= Document text =
───

Moshe Rosenblum, CEO of Ofer Malls and deputy CEO of Melison, one of Israel’s two biggest mall operators, attributes a lot of the trend to the country’s increasingly crowded roads.
“Today it takes people a lot more time to get to work because there’s a lot more traffic on the road. It’s often hard to find parking on the street at home,” he said. “What that means is that people prefer not to use their cars. Instead they look for a local shopping mall or shopping area.”
Rosenblum concedes that the losers in this trend are many of the urban malls that his company owns and operates. One of them, the 17,000 square meter Lev Ashdod, is due to be closed at the end of next year and in its place will be built 500 to 600 housing units together with a neighborhood mall of 6,000 to 7,000 square meters.
Such malls, he said, won’t just have shops but offer services like health clinics, hairdressers and a local ranch of the motor vehicle agency. But, he said, big regional malls will survive, such as Jerusalem’s Malha Mall.
Big and Ofer aren’t alone. Tamir Ben Shahar, CEO of the consulting firm Czamanski & Ben Shahar, said he gets call every day from property developers looking to get into the action. They are willing to buy into projects at all stage of development and in any and all kinds of ownerships structures.
“The investment required isn’t very big and interest rates are low. Big, for instance, bought a neighborhood center in Or Yehuda for about 60 million shekels. You bring 20 million in cash and the rest you borrow.”
A survey conducted for TheMarker by Czamanski & Ben Shahar found there are about 150 neighborhood malls with a combined 550,000 square meters of floor space. Four years ago there are just 125 of them with 430,000 square meters. Another 39 centers are in development adding another 200,000 square meters of floor space. There are not only more neighborhood malls but they are getting bigger, with the new ones averaging 5,000 square meters.
Israel’s malls have been hit by new shopping patterns. For clothing and footwear, shoppers are buying online, but for things like food and entertainment they still do it the old-fashioned way. That spells trouble for Israel’s big malls, where 50% to 60% of the commercial space usually goes to apparel stores. Supermarkets have 10% and service providers 15%.
By comparison, apparel typically counts for 25% of neighborhood mall space. The bigger malls usually count a supermarket, too, so that food stores of various kinds now account for a third of the floor space. Services account for 17% of the floor space in neighborhood malls and restaurants for 13%.
Another big difference is that big malls are controlled by a small number of companies, led by Melisron and Azrieli Group, while ownership of neighborhood malls is much more disperse. It’s also a wide open field in terms of supply: While there is 0.19 square meter of mall space per person in Israel and 0.14 of floor space in power centers; for neighborhood malls the ratio is 0.06 to one.
The surge in housing starts that Finance Minister Moshe Kahlon is trying to orchestrate means there are lots of new locations.
“The government wants today to build residential neighborhoods and is building at least 50,000 housing units a year. In every sub-neighborhood there’s a place to build a neighborhood center,” said Ben-Shahar.
For tenants, however, that doesn’t mean rents are lower, certainly not in the great tel Aviv area. Ben-Shahar said the average about 250 shekels a square meter per month, about the same as in a big mall. In the periphery, the range from 75 to 125 shekels, less than half of what nearby malls charge.
On the other hand, management fees in neighborhood malls are much lower — ranging from 20 to 35 shekels a month per square meter, versus 60 to 100 at the big malls. Also, because the public spaces in neighborhood malls are smaller, the maintenance fees and the city taxes that tenants pay are also lower.

───

= Input data =
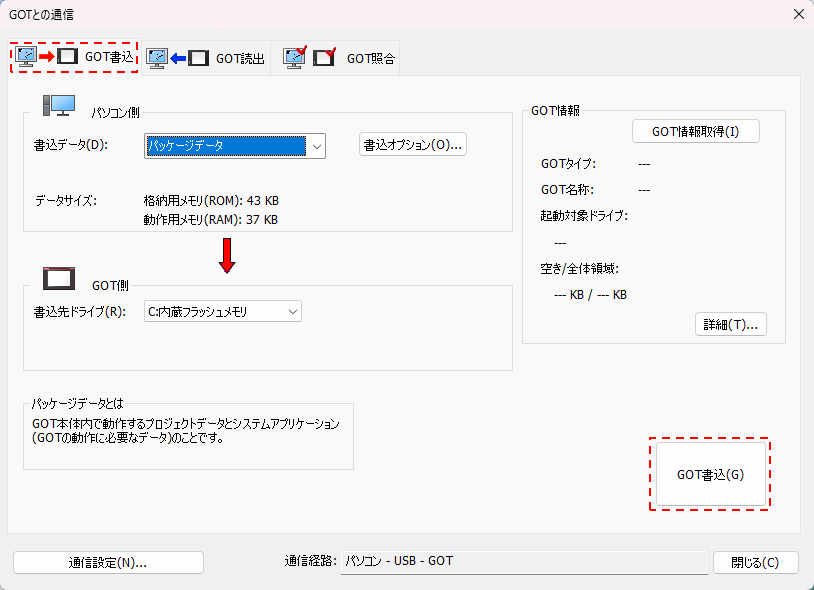Open 通信設定(N)... communication settings
Screen dimensions: 814x590
pos(108,562)
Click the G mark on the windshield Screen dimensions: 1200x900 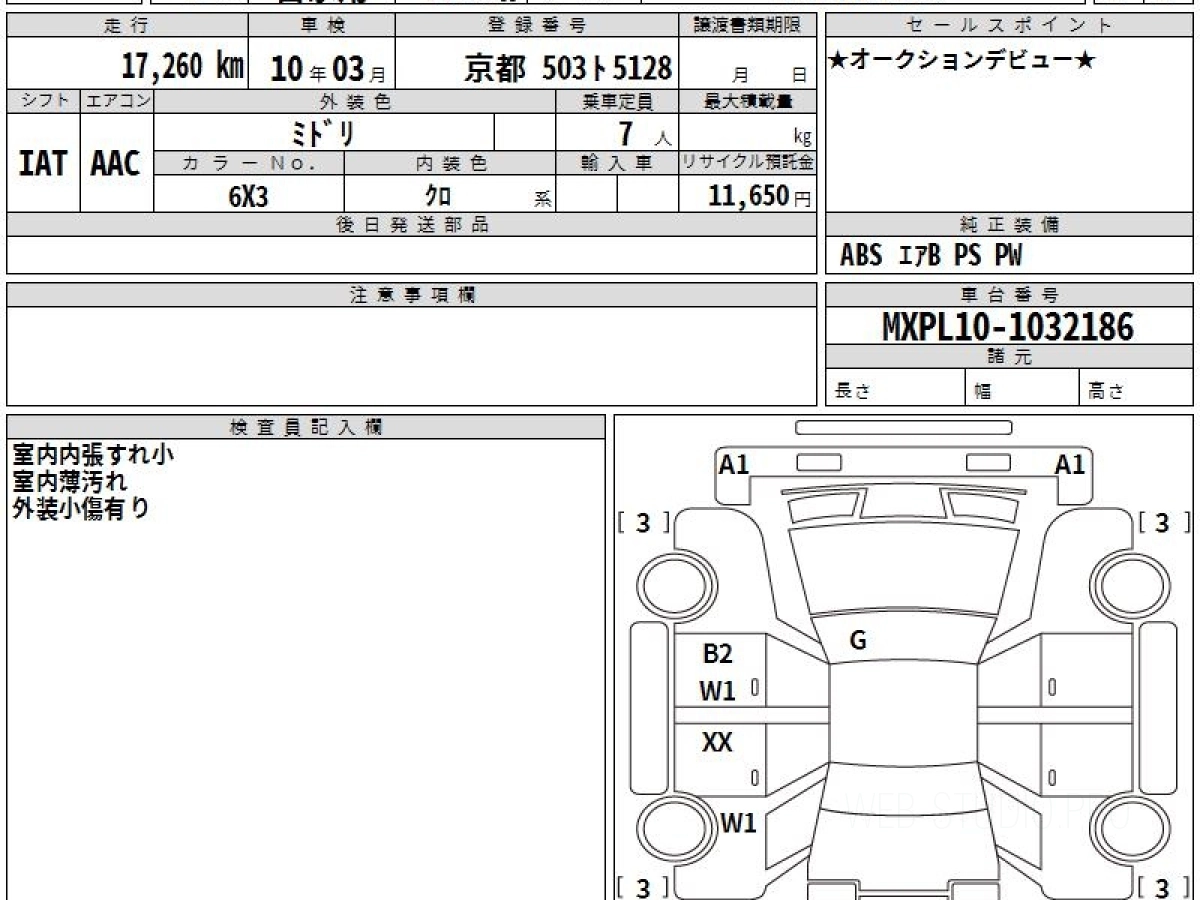click(x=857, y=641)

───

= Activity =
Answer these questions from the article about Israel's neighborhood malls:
1. How large is the Lev Ashdod mall that is due to close?
2. How many neighborhood malls did the Czamanski & Ben Shahar survey find?
3. What range of monthly management fees per square meter do neighborhood malls charge?
Draw only on the article about Israel's neighborhood malls, not on the listing.

= Task result =
1. 17,000 square meters.
2. About 150.
3. 20 to 35 shekels.